A FORMER Mornington Peninsula-based doctor who engaged in sexualised behaviour with two patients as well as writing false prescriptions has had his registration banned for five years.
The Medical Board of Australia (MBA) referred seven allegations about Dr Mahmoud El Said Ali to the Victorian Civil and Administrative Tribunal (VCAT) under the Health Practitioner Regulation National Law.
The allegations occurred between 2010 and 2018 during the time Dr Ali was a general practitioner based at Mt Martha Village Clinic from 2007 to 2017 and at Elite Medical and Dental Clinic in Mornington (2017 to 2018). He also practised briefly in the middle of 2018 at The Station on Tanti Family and Women’s Clinic in Mornington.
In a decision handed down on 5 September, VCAT members Denise Van Vugt and Dr Laurie Warfe found Dr Ali had “engaged in conduct amounting to professional misconduct” in all seven allegations.
Dr Ali’s medical registration was cancelled and he has been disqualified from applying for registration again until 5 September 2030. He will also be prohibited from “providing any health service until such time as he once again obtains registration as a health practitioner”.
Dr Ali’s registration has been suspended since 22 November 2018 by the MBA after it obtained a warrant to search his home. Among the items seized were prescription drugs, including ten medications prescribed for persons other than Dr Ali or his family members, blank prescription forms in the name of another doctor and 11 electronic devices.
The tribunal heard between December 2017 and January 2018, Dr Ali breached “professional boundaries” after engaging in “sexualised behaviour and communications” with a 19-year-old female known as Patient 1 and “continued to consult with her after she became employed as a receptionist at Elite Medical”.
On one occasion, the VCAT judgement stated that in January 2018 Patient 1 was sitting in Dr Ali’s consultation room when he “approached her, leaned over her and started to touch and kiss her” before trying to have sexual intercourse with her. The VCAT decision said Dr Ali, who was aged 51 at the time, had started to “act more personally with her and that the two of them had exchanged text messages that were unrelated to her medical care and work at Elite”.
Patient 1 reported the matter to her manager saying she did not want to continue her relationship with Dr Ali and wanted the text messages from him to stop.
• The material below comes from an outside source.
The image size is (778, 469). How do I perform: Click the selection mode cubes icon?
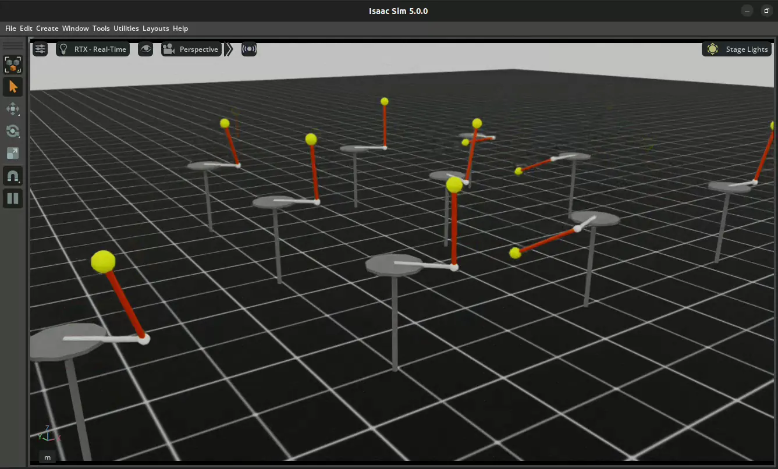(13, 65)
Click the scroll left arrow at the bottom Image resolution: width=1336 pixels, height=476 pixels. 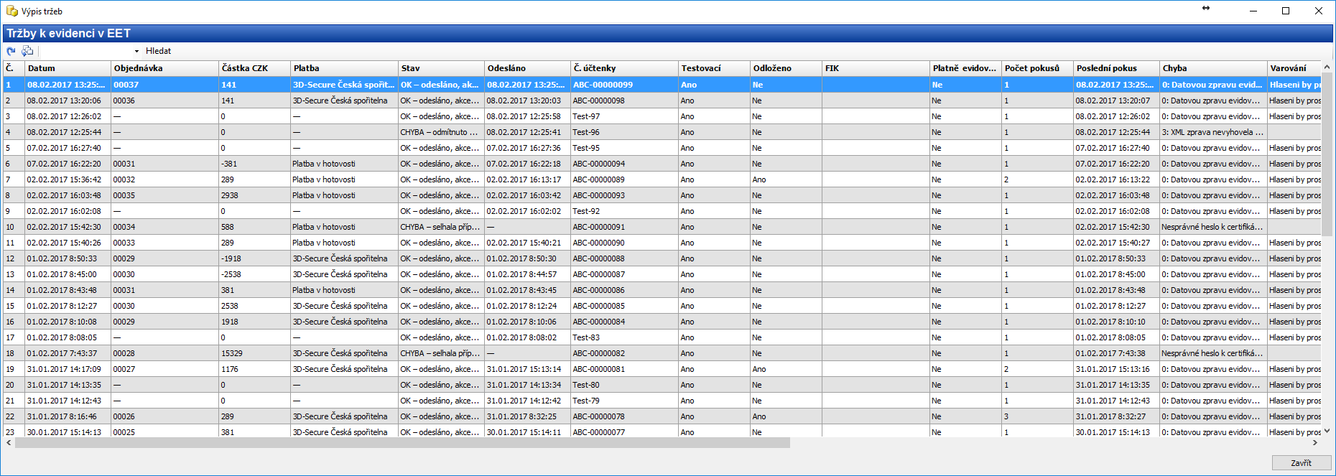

She ultimately quit her job at the clinic in January 2018.
According to the VCAT decision, Patient 1 “was particularly vulnerable due to her personal circumstances and health conditions” and “Dr Ali clearly took advantage of the power imbalance between them, to establish a sexualised relationship while he was treating her, for his own gratification”.
Dr Ali was banned from seeing female patients from 9 July 2018 after the MBA imposed a gender restriction following allegations concerning Patient 1. The VCAT decisions stated, “Dr Ali acknowledged his behaviour was ‘entirely unacceptable’,” and that he “regretted his serious boundary transgressions and was sorry for the harm he had caused Patient 1”.
Following the search warrant in 2018, Dr Ali’s phone records were analysed resulting in the MBA starting an investigation into “apparent sexualised texts and physical conduct involving another patient” known as “Patient 2” which occurred between January and June 2018.
“Patient 2 was a vulnerable 23-year-old patient, who had a number of serious and complex conditions,” the VCAT decision stated. “Patient 2’s oral evidence elaborated on the tone and content of the communications between her and Dr Ali, both by telephone, and during consultations.
“The overall effect of Patient 2’s evidence was that she felt she had been exploited by Dr Ali, and that he had utilised the power inherent in his position, together with psychological manipulation, to cause her to agree to have sex with him on two occasions.”
Furthermore, the VCAT decision found between 15 May 2017 and 12 May 2018 that Dr Ali had forged prescriptions in the name of his former colleague. He had also improperly possessed ten medications prescribed for persons other than a member of his household and stored six prescription drugs and controlled drugs at his home.